The load value measurement is evaluated in relation to the range of reported human bite forces. A clinical judgement can then be made about occlusal scheme, the number of implants and size, splinting and implant positioning. The range of a human jaw biting force is 50–800N.¹ If the patient is measured at the high end of this range, then planning may need to include: ridge splitting expansion to increase bone volume, additional implants and splinting for support, narrow flat plane occlusal tables, anterior guided occlusal scheme, parafunction and dietary considerations.⁷ Extracortical bone grafting may not provide as much support as a ridge-expanded site.⁷ Patients at the low end of the bite force range probably need no preemptive prosthetic design features. Although implant-supported maxillary anterior prosthetics especially need to be designed with occlusal loads in mind.⁷

Bruxism during sleep was measured by Nishigawa and coworkers.³¹ They found a nocturnal mean amplitude of 22.5 kilogram-force (kgf) with a mean duration of 7.1 seconds.³¹ The average daytime force measured on the subjects was 79.0 kgf with a range of 51.8–99.7 kgf. Thus, the nocturnal bruxism force was 53.1% of the daytime generated force. However, a few subjects did generate a higher magnitude of nocturnal bruxing force than daytime generated voluntary bite force.³¹

Conclusions

Bite force may be an important parameter in implant selection and prosthetic case planning especially in patients who are capable of delivering very high occlusal loads. Since the facial cortical bone may be at most risk for overload and subsequent implant failure, the magnitude of the patient’s bite force may be an issue for a long-term successful outcome, especially in maxillary anterior prostheses. There are available devices and methods that provide a convenient way to measure the generated load of a patient.

Bite force may be an important planning parameter. A patient that generates an excessive load may need to have the implant size and the number and occlusal design features that can adequately resist the load.

A high bite force capability may indicate a high risk for a late component fracture. Multiple or wide or long implants, implant positioning, an anterior guided occlusal scheme, splinting and ridge expansion augmentation, as opposed to extracortical grafting, may be considered to increase the osseous support or deflect or minimize the occlusal load. A patient with low biting force may be able to have a successful long-term outcome even with poor anatomical bone qualities.

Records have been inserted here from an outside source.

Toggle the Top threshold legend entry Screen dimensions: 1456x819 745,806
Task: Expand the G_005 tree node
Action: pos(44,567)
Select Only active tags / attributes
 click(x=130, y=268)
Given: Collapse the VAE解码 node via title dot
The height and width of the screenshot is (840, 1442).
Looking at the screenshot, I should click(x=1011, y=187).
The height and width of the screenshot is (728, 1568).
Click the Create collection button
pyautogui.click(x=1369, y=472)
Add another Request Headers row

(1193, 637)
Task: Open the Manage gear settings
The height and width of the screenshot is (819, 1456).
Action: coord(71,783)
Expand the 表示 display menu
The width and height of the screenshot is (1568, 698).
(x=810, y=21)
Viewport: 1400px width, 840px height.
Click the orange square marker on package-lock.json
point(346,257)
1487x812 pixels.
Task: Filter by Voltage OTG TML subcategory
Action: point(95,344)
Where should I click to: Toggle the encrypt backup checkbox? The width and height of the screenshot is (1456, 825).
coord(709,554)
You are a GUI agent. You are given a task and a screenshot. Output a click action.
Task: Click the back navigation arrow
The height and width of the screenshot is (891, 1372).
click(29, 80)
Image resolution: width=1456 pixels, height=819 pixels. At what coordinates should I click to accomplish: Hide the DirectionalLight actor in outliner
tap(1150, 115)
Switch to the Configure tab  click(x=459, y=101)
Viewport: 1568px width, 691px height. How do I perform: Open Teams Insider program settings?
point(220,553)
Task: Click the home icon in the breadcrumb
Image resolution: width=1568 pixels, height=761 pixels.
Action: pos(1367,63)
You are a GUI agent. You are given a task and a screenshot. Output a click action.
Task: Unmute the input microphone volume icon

Nonetheless, at this time, there is no correlation of any bite force value that would indicate any overload of any particular implant in any particular osseous site.

Acknowledgments

The author has no interest, financial or otherwise, of any of the products and methods discussed herein. All images are taken from the patients record and written informed consent for treatment and medical education was obtained for this study. All images were obtained with permission from the commercial entities involved.

Disclosure

The author reports no conflicts of interest in this work.